**Task details**
Every line of the records that holds the word "link" should be copied.
————
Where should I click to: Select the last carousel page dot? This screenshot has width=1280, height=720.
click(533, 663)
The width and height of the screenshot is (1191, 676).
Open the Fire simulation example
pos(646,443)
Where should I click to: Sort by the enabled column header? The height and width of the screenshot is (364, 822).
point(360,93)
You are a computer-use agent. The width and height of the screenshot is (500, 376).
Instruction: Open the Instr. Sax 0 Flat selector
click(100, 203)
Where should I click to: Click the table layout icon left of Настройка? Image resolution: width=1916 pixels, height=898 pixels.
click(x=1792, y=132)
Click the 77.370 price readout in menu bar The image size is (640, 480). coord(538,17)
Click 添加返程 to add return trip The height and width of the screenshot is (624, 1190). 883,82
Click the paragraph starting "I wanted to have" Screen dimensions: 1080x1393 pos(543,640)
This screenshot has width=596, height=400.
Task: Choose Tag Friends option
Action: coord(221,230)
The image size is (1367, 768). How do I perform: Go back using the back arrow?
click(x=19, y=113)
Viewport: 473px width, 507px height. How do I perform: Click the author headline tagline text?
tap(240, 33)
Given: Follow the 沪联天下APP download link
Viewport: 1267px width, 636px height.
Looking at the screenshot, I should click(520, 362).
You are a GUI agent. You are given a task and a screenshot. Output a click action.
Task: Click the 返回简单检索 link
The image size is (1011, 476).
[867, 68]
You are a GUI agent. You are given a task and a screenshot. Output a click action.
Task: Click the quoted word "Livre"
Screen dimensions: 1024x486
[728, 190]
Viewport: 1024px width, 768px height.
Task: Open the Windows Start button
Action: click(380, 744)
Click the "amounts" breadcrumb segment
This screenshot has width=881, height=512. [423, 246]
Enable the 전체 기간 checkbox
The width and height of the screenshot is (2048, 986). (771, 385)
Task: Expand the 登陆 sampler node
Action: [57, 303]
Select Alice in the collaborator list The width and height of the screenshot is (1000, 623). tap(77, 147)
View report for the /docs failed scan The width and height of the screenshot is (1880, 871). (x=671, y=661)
————
**Result below**
Given: Follow the 沪联天下APP download link
Task: Click the 返回简单检索 link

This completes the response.